(DOCUMENT PASSAGE):

At the beginning of Part Two I explained that the cycle of the precession of the equinoxes — the Great Sidereal Year — which lasts nearly 26,000 years and which we divide astrologically into twelve Ages is produced by the gradual retrograde displacement of the equinoctial axis, a displacement which becomes apparent when the position of the Sun at the time of the spring equinox is referred to some theoretically "fixed" star or group of zodiacal stars (i. e. constellations). The Sun does not enter the constellation Pisces or Aquarius in any particular century or year. It "enters" such a constellation every year; but it does so on a slowly but constantly changing day of the year. Each 72 years the Sun reaches the location in our sky of any particular prominent star near the ecliptic one day earlier — which is another way of saying that the celestial longitude of that star increases by one degree every 72 years.
      What "moves backward" with reference to the circle of our zodiacal constellations is the equinoctial axis. We must think of the two equinoxes as forming an axis, just as we must think of the Ascendant and Descendant of a birth-chart as the two ends (East and West) of the natal horizon. It is the equinoctial axis and not simply the vernal equinox which changes its position with reference to the stars. Thus, if one is to make any sense out of this motion, one must consider the displacement of two points, the spring and fall equinoxes, which are always in exact opposition. If the spring equinox is in Pisces, then the fall equinox must be in Virgo; and therefore to speak of the Piscean Age is to see only one side of the world-picture. We should always speak of the Pisces-Virgo Age. If I have not done so until now it is so as not to make the picture more complex. What is ahead of us this century is therefore not the Aquarian Age but the Aquarius-Leo Age.
      In order to understand what this equinoctial dualism really means, let us consider afresh what the equinoctial axis represents. It is, as was stated earlier, the line of intersection of two basic astronomical planes: the plane of the earth's equator and that of the ecliptic (i. e. the plane of our planet's orbit around the sun). These two planes form an angle of about 23º05'. The plane of the equator refers essentially to the rotation of our globe around its axis; thus to the day-and-night cycle during which man experiences various levels of consciousness, from deep sleep to full waking consciousness. The ecliptic, on the other hand, refers to the year cycle, to the change of seasons. It deals with the constantly altered relationship between the earth's surface and the sun, source of the energies that operate within the biosphere and make life possible.

(EXERCISE DESCRIPTION):
In the passage on the precession of the equinoxes, what name does the writer give to the age ahead of us this century in place of "the Aquarian Age"?

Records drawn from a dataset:
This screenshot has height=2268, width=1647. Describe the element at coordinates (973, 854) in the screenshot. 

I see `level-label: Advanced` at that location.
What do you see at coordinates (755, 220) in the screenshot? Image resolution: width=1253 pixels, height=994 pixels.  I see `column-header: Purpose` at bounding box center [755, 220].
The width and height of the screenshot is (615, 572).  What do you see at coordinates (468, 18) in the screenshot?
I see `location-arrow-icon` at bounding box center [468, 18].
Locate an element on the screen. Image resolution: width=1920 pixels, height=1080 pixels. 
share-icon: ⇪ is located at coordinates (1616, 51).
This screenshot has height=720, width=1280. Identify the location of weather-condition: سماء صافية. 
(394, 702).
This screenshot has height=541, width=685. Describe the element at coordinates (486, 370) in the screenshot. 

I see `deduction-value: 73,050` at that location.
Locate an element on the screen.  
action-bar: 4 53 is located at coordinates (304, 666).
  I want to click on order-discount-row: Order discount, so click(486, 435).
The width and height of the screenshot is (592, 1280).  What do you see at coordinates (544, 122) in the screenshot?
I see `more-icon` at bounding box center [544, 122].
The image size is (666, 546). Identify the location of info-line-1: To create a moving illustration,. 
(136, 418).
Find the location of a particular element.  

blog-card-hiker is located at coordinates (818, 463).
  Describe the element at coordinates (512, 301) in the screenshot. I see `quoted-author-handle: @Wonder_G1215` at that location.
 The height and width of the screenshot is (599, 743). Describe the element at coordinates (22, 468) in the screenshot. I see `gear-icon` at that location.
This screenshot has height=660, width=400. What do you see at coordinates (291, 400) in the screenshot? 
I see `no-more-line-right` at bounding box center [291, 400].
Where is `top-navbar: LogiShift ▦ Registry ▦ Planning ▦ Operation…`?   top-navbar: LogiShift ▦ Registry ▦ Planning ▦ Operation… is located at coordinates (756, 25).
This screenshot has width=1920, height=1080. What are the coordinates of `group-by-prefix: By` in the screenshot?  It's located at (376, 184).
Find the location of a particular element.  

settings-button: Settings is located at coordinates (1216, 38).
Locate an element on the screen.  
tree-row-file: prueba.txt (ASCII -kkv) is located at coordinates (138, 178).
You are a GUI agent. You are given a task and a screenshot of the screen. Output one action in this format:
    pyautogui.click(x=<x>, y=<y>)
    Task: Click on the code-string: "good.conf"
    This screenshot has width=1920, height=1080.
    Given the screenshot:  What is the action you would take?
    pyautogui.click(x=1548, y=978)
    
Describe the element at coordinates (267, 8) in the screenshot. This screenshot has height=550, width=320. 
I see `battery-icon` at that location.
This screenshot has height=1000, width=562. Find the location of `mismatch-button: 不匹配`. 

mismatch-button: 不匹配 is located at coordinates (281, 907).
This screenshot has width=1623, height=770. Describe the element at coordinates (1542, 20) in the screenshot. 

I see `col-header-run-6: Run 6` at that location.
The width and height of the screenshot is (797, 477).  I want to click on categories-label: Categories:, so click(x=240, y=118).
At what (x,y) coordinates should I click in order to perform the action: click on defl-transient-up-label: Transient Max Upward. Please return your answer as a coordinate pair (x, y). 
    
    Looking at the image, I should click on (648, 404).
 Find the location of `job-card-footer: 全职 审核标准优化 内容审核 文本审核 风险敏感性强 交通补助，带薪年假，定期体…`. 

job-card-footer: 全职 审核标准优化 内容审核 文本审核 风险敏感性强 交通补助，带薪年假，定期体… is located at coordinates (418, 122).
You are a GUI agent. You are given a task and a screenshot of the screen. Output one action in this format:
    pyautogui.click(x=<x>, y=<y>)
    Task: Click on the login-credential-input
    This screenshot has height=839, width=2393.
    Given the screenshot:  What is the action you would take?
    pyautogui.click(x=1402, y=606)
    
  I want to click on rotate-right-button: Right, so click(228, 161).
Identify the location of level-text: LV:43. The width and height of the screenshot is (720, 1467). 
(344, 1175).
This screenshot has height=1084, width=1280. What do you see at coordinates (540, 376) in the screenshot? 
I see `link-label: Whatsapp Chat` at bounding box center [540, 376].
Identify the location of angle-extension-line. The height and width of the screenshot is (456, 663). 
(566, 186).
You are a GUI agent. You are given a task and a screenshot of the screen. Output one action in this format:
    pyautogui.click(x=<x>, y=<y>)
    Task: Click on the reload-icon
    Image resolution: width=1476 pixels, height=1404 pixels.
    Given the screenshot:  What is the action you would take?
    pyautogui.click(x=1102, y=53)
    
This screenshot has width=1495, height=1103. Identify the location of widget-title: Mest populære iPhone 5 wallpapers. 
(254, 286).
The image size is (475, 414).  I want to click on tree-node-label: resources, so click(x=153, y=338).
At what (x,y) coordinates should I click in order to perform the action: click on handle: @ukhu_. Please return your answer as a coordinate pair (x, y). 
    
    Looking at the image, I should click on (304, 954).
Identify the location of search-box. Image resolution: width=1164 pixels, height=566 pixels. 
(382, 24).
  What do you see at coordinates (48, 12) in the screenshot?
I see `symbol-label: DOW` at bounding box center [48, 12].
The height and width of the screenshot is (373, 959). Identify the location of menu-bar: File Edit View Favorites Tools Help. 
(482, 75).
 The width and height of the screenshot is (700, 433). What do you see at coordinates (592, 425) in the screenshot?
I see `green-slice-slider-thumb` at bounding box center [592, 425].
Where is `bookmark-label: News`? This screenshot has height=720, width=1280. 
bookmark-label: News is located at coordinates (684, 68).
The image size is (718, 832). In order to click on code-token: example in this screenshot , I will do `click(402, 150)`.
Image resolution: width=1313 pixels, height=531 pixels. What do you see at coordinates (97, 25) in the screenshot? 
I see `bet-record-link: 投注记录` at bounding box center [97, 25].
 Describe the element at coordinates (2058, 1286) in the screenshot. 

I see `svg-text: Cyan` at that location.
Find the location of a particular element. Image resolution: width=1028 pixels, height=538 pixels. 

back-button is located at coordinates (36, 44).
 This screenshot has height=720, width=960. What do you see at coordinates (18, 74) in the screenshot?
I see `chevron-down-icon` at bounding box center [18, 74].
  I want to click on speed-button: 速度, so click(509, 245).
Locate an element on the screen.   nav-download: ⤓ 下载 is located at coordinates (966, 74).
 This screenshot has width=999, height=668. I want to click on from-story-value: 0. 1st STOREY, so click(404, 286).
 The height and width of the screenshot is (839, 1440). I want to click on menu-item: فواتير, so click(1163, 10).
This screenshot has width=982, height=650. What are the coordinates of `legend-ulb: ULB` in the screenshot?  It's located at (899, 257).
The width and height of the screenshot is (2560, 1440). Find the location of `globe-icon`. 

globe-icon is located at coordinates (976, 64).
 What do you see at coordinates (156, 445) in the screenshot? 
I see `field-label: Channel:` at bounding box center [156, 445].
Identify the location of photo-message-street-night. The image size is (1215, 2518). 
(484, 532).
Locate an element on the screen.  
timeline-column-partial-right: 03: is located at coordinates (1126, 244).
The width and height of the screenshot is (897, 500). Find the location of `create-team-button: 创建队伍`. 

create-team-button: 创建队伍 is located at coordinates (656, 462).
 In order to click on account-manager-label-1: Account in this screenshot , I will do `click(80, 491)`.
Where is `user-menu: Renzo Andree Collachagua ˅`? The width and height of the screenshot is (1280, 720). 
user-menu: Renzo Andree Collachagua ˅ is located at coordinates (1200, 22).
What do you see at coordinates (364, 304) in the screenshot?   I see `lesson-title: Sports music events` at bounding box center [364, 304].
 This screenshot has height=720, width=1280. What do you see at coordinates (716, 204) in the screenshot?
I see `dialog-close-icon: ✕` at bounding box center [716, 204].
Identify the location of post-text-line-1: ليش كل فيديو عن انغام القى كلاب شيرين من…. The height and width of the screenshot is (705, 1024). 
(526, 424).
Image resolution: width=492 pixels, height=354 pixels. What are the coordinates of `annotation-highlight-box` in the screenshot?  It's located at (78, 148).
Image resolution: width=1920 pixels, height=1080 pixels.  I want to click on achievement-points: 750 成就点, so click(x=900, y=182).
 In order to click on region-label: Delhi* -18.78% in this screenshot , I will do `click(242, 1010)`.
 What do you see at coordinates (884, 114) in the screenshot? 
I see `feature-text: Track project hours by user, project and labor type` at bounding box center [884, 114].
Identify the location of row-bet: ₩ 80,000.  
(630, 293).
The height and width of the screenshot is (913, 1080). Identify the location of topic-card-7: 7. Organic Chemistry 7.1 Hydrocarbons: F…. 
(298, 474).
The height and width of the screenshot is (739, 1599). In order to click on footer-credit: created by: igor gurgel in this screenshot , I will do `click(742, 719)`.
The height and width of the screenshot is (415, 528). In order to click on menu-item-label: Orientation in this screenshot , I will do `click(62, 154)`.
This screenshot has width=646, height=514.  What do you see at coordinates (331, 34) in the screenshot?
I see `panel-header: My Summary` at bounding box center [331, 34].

(REPLY TO THE TASK):
The Aquarius-Leo Age.